Brilliant summary. For every time I have heard any of these dialogue killers you must have heard them a hundred times or more. I don’t know how you keep going but I am really glad you do.
Hackles not raised, and I certainly mean no offense. I just do not see it as constructive.
One could apply nearly all of these to statements made by both sides of any issue.
Here you are discussing statements, which means of course ideas and not individuals. But it still applies to a particular group, right? Or perhaps that is me applying it to myself. 🙂
It is all good and your writing is very important to me. Please don’t take this as anything other than stating how it made me feel.
JR-
A million thanks for sending the original “How to Suppress Discussions of Racism” post, and for creating your own TRA version — it is a MUCH needed antidote to all the oh-so-transparent rhetorical devices that TRAs and all us folks trying to think critically about adoption and kinship are constantly being bombarded with.
I, too, find it interesting that whenever one levels a (dare I say right on point…?) critique, the very first/dominant reaction from those in power is, “We’re all just human — Why are you perpetuating hate?” In my view, truth is not the same thing as hate. Looking at the truth can sometimes be very ugly, especially when it’s your own face in the mirror. No one said that adult TRAs speaking our truths would be pretty for everyone. That’s not what the truth is for.

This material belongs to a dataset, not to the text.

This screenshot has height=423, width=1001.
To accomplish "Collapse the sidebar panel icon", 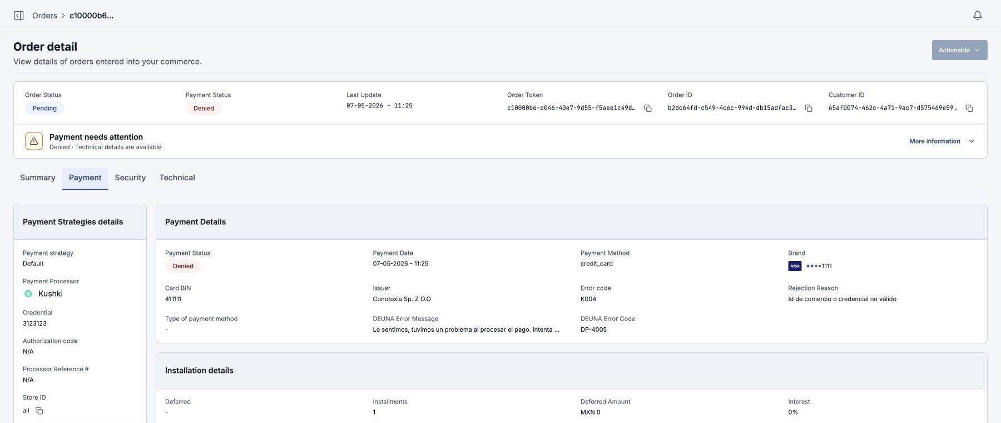I will 19,16.
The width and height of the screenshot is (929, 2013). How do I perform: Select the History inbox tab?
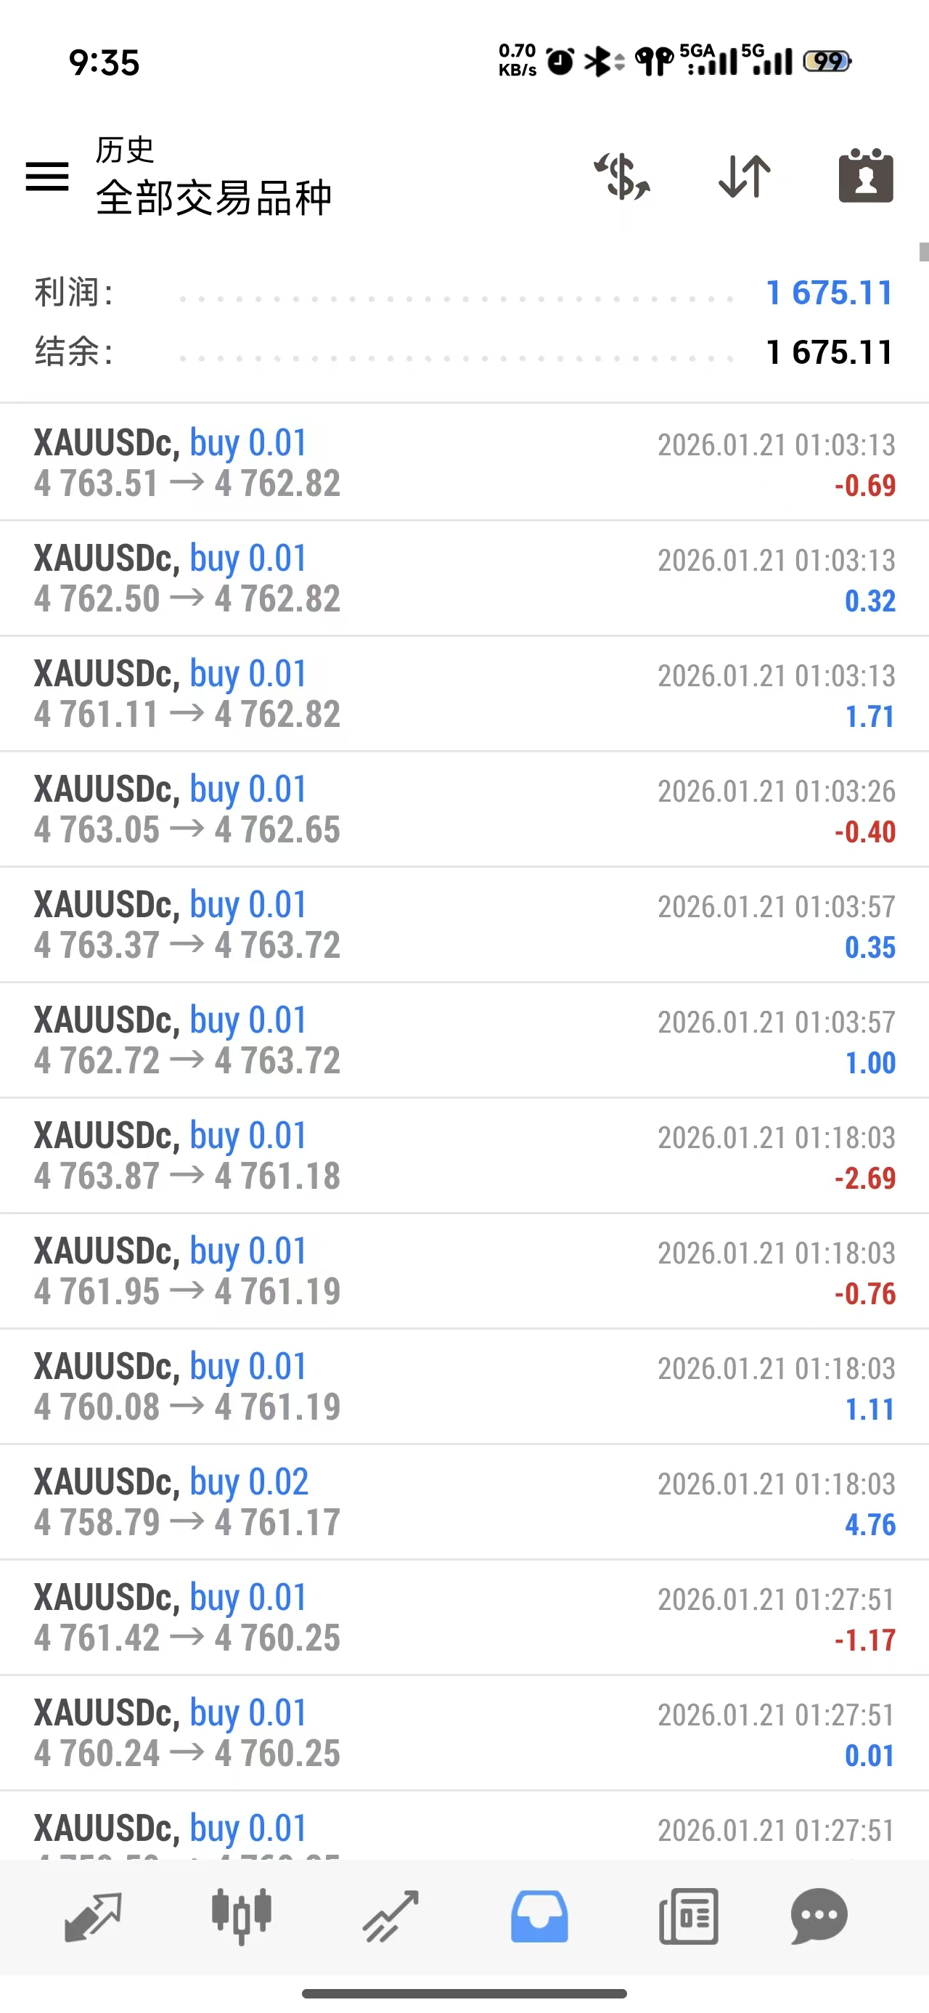(539, 1916)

Speaking truth is about seeing what’s really there, not what we WISH was there (which, for me, is what is at the heart of White Liberalism…”But I MEANT to do so much good!”). But then, I guess I’m allowed, socially, to be more vitriolic than you, my KAD sistas, since I am already just another Angry Black Woman anyway (the TRA stuff is just an added bonus)!
Kisses to you, beautiful one — and keep on with your much-needed work and words!
Your fan,
S
In terms of racism charges, another popular phrase uttered by whites is: “You’re a racist for calling me a racist!”
I’ve done alot of real life research and this is almost exclusive to whites. Who comes up with that busted logic?
You’re a thief for calling me a thief!
You’re a kidnapper for calling me a kidnapper!
As always, I am surprised at some of the non-constructive criticism that your posts get… You open up the conversation about non-contructive way to stop conversation and what do you get? Do you sometimes feel as though you’re stuck in Catch 22?
It is somewhat telltale that these quotes were automatically assumed to be ‘stereotyping of adoptive parents’ – doth protest much, no?
Okay, this is a long one, sorry.
I’m a white dude. I’m married to a white woman. We have two white boys. We are 1/2 way through adopting an Ethiopian girl. We are trying to be responsible. My sister was adopted and had major issues, partially due to my parents focus on treating us the “same”, they didn’t realize we had different issues… that she would have issues about both her adoption and her racial identity (she is half-white, half-Latino).
Our main concern is how to make sure our daughter doesn’t end up “too white” for the black community to embrace, but, obviously, not black, and we all know that being black is no picnic.
So, now I can say I’m liberal and we live in a mixed area in Los Angeles, and I have black friends and all the other bull that white people say to “justify” themselves. The fact of the matter is that I have seen racism (overt and soooo subtle it would kill you) in my “liberal” workplace in the entertainment industry… and as a white dude, I’m never gonna have to worry about that. Therefore I will never “know” what it is like to be black. Therefore I will never “know” what my daughter faces. SHE probably won’t even “know”, because people don’t say “do we want to go black with this project??” to people’s faces.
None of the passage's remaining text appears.